Vance and Trump would possibly look to north Idaho for inspiration.
In March of this 12 months, the Coeur D’Alene/Post Falls Press obtained a stunning recording of a cellphone name between KCRCC Youth Chair Dan Bell and an area resident during which Bell spelled out a plan to “bum rush” the Kootenai Democrats by recruiting conservatives to pose as liberals after which run for Democratic precinct captain positions. Once elected, they might set up Dave Reilly, the white nationalist who attended the Charlottesville rally, because the native Democratic Party chair.
“Long story short, we want to take over the Democrat Party,” Bell mentioned.
Rob Barrans, vice chair of the KCRCC, has claimed neither he nor Regan, the group’s chair, have been conscious of the plan.
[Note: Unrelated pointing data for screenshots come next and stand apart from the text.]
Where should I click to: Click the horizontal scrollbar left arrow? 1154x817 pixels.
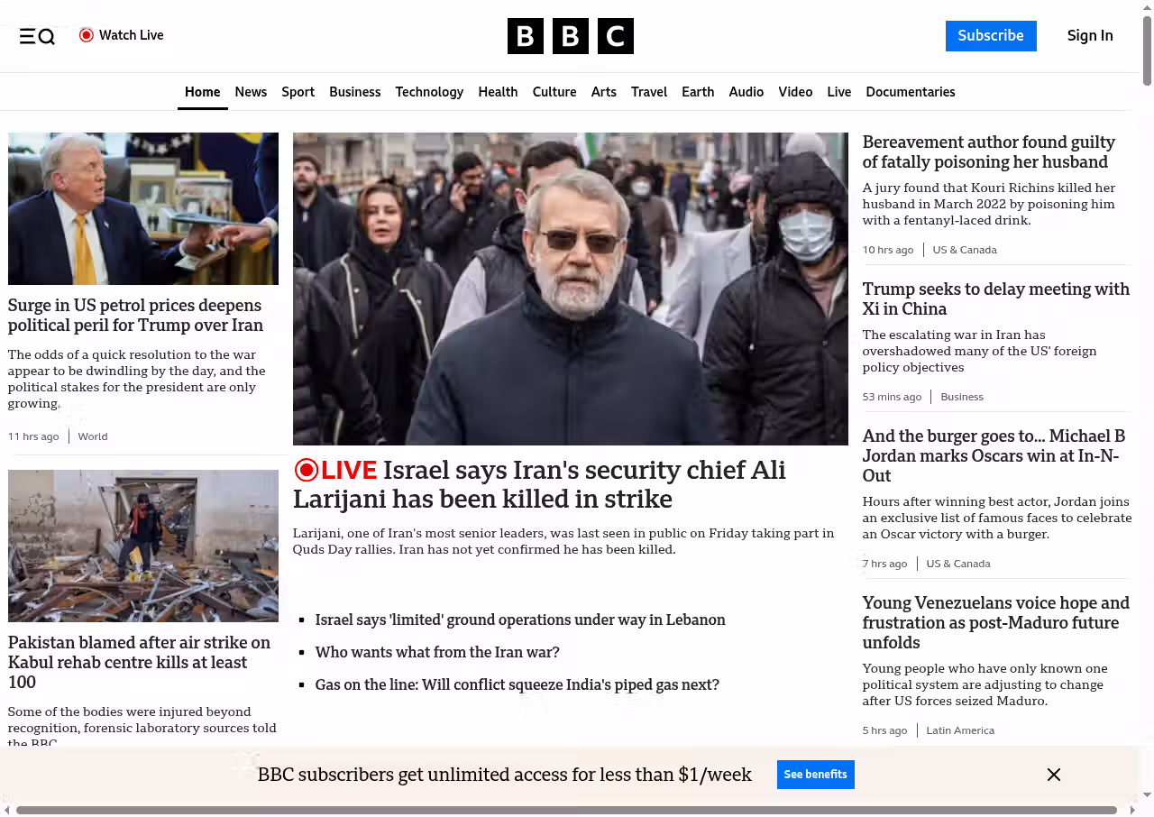pos(7,810)
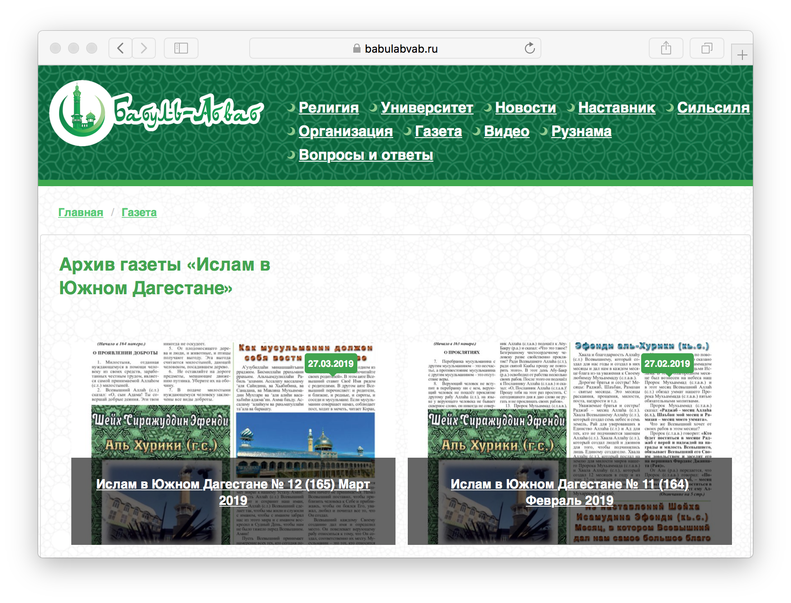This screenshot has height=603, width=791.
Task: Open the Религия menu item
Action: pos(328,108)
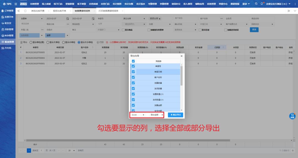Toggle the 列名称 select-all checkbox

(x=133, y=61)
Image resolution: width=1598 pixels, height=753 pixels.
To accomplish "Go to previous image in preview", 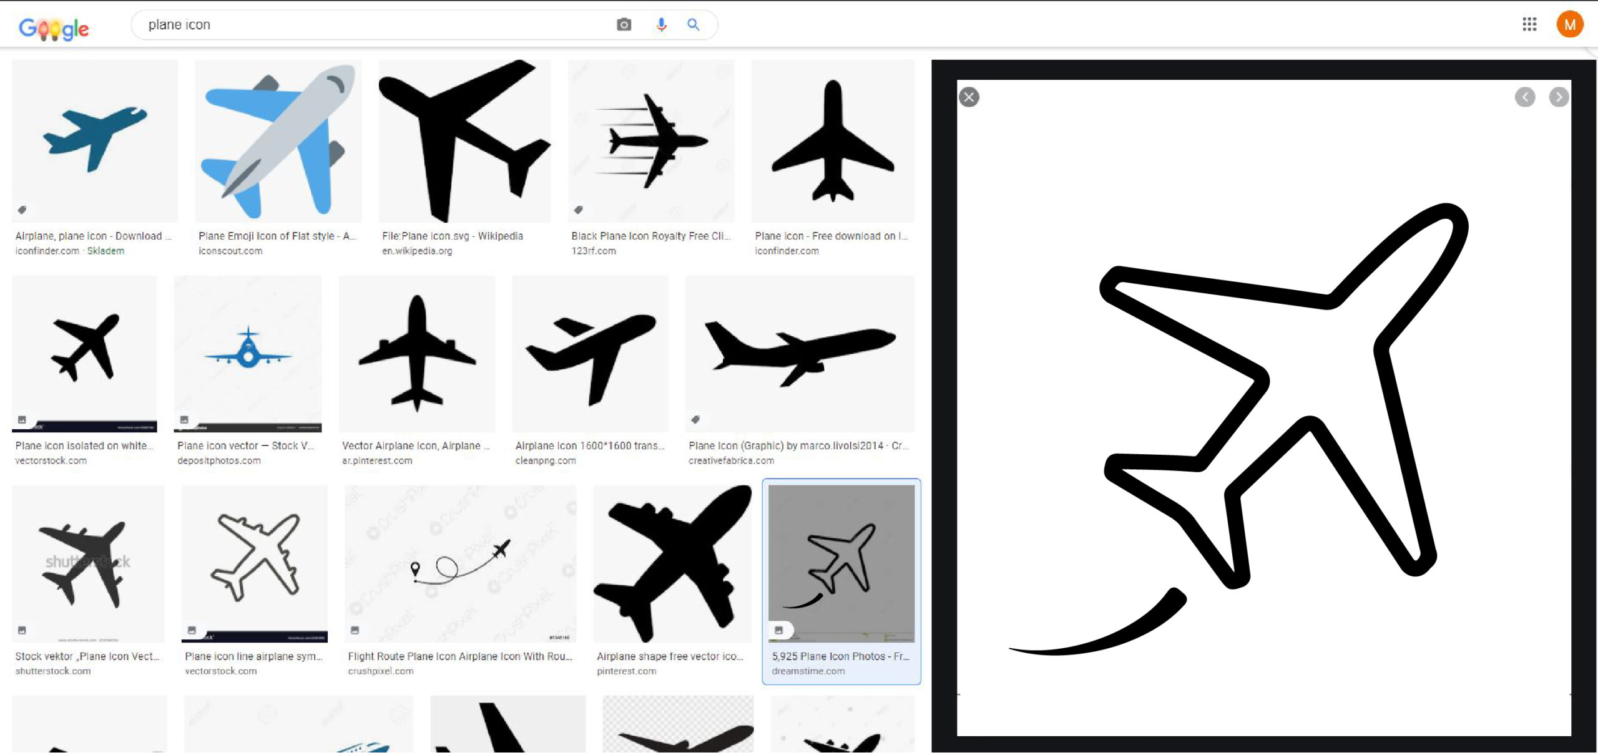I will [1524, 97].
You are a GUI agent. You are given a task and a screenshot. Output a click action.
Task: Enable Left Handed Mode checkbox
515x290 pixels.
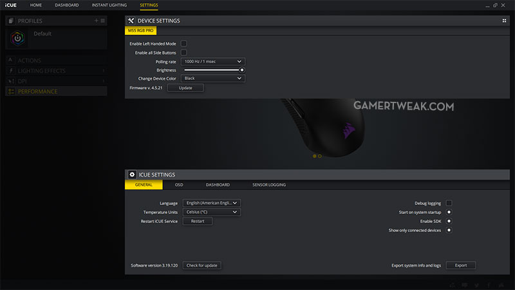183,43
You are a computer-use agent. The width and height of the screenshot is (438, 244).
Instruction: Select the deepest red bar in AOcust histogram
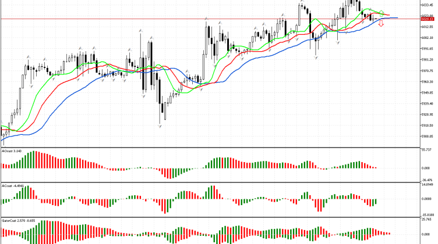tap(169, 173)
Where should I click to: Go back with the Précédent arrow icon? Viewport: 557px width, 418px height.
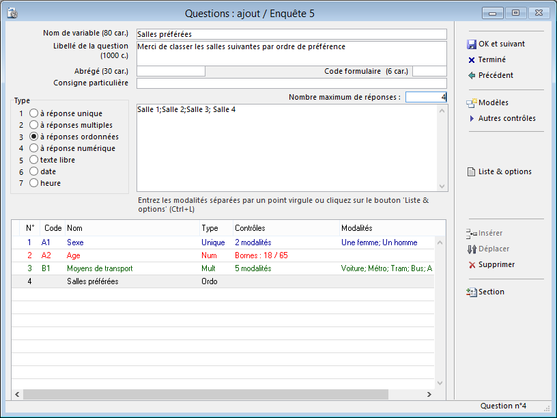(471, 76)
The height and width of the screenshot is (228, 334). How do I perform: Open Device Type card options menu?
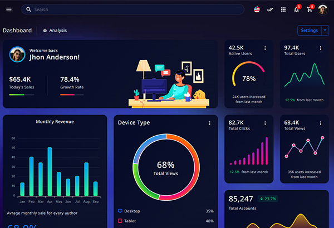pyautogui.click(x=210, y=123)
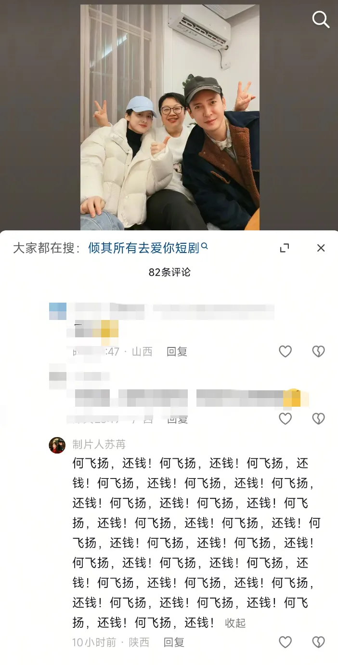The height and width of the screenshot is (665, 338).
Task: Like 制片人苏苒's comment
Action: tap(286, 642)
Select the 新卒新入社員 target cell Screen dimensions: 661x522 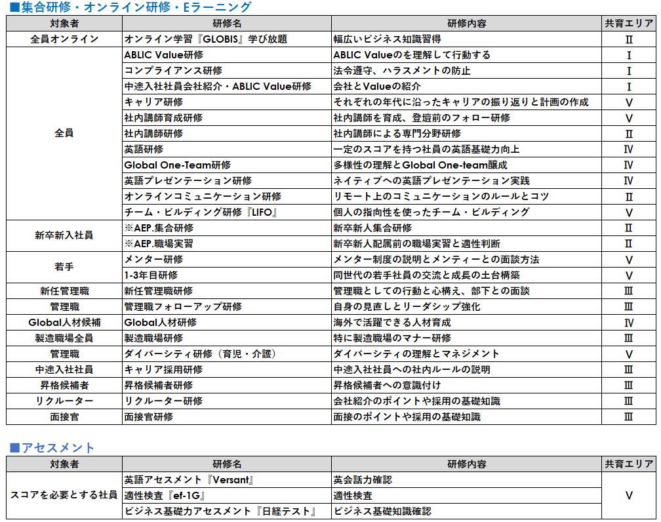(x=64, y=236)
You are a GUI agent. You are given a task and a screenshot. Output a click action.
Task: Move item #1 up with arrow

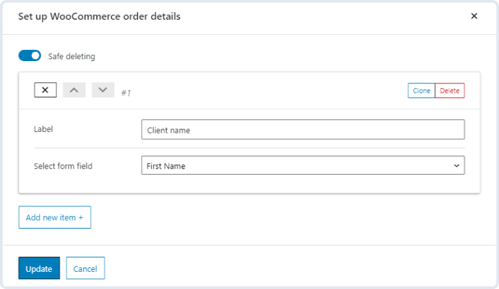click(x=74, y=90)
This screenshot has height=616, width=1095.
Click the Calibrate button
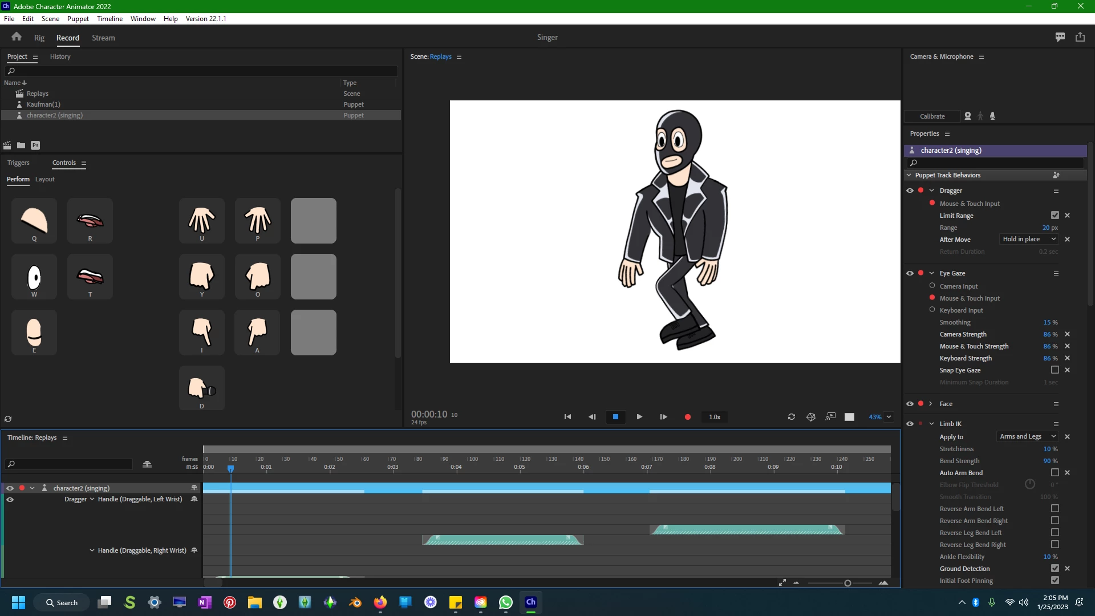[x=932, y=116]
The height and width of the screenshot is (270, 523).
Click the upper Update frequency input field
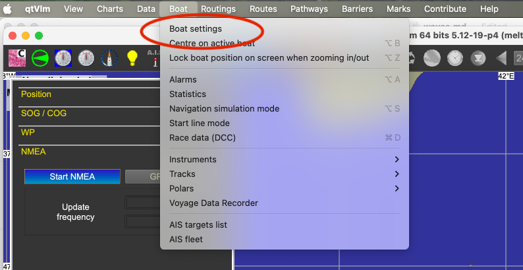coord(143,202)
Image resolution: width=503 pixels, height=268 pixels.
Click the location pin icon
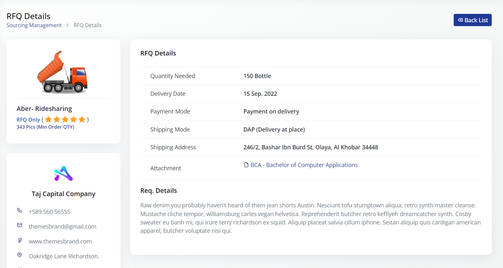tap(20, 255)
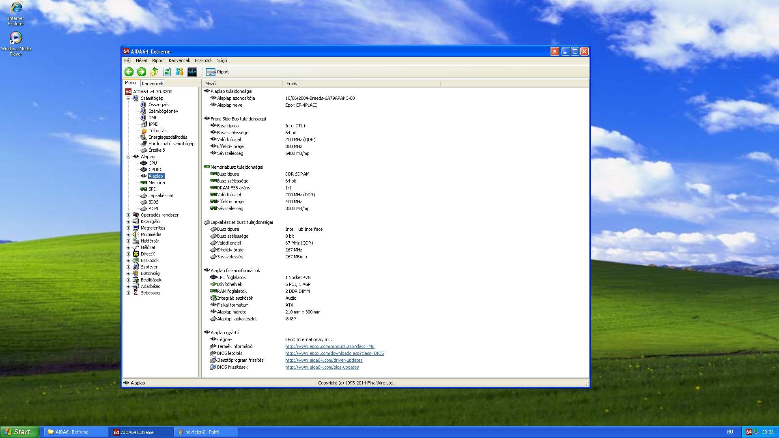Click the green Forward arrow toolbar icon
Image resolution: width=779 pixels, height=438 pixels.
[142, 72]
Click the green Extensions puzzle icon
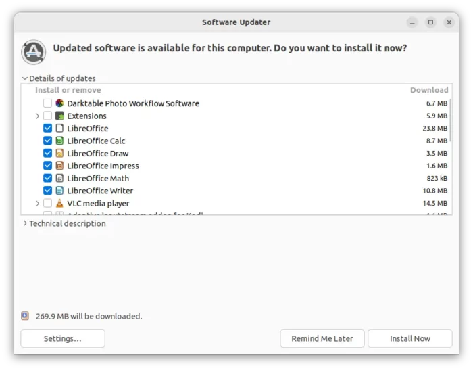 click(59, 116)
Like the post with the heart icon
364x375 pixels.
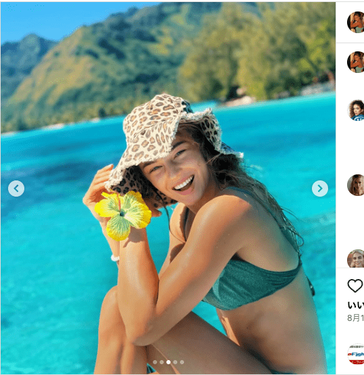355,286
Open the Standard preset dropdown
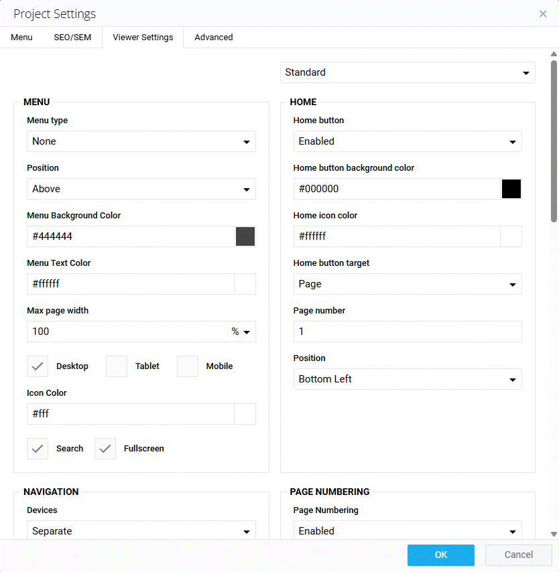Image resolution: width=559 pixels, height=572 pixels. 408,72
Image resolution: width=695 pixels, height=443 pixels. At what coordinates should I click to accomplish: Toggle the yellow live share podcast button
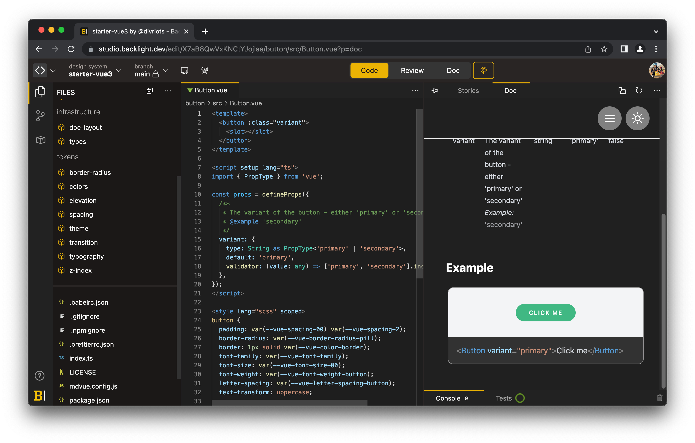[483, 70]
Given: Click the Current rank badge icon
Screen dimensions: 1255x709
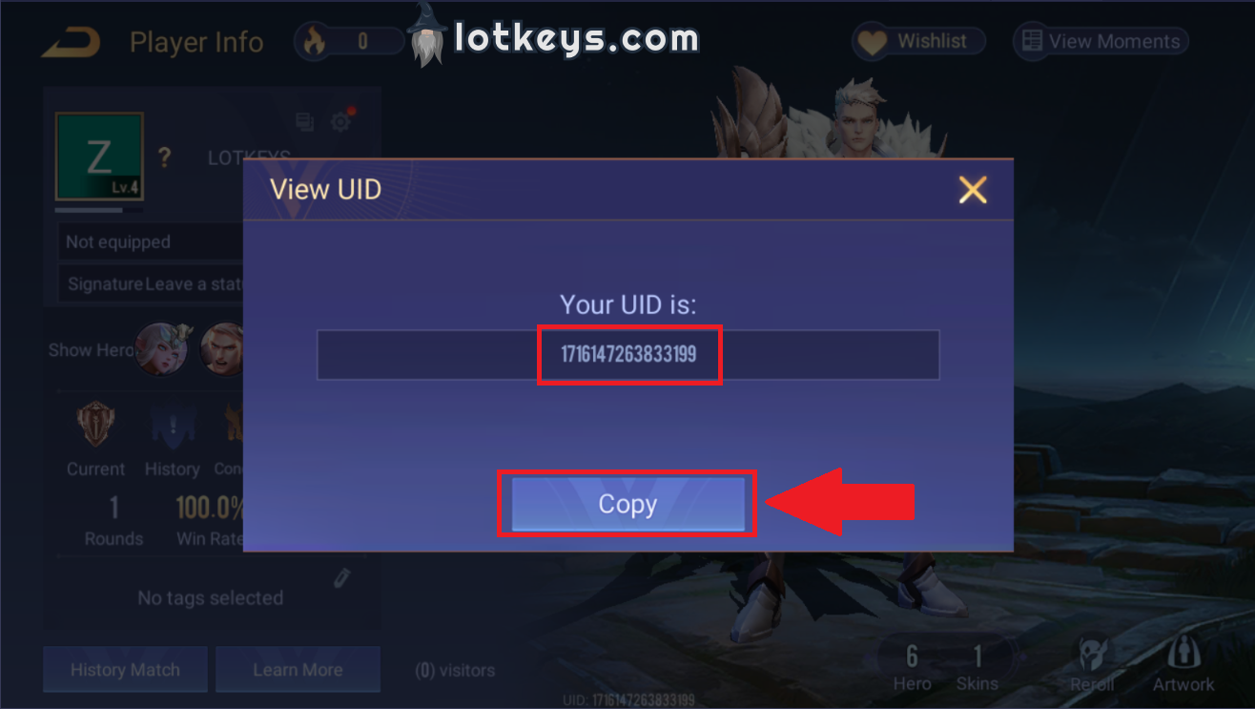Looking at the screenshot, I should (95, 425).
HuffPost has obtained one other recording from an August 2021 KCRCC assembly during which Barrans laid out a plan to take over each — by his depend, 217 — nonpartisan place within the county. Barrans could be heard itemizing off targets: fireplace districts, sewer districts, faculty boards, city councils, water commissions.
“So here’s what I need from you,” Barrans advised the group. “If you know a conservative and — I don’t say this in some places, but I’m gonna say it here — if you know of a conservative Christian candidate or someone that has never thought about running for office, they can go to the KootenaiGOP.org website.”
Barrans then defined how the KCRCC would interview potential candidates and that in the event that they have been appropriate, it might put their names on a pattern poll despatched out to native Republicans.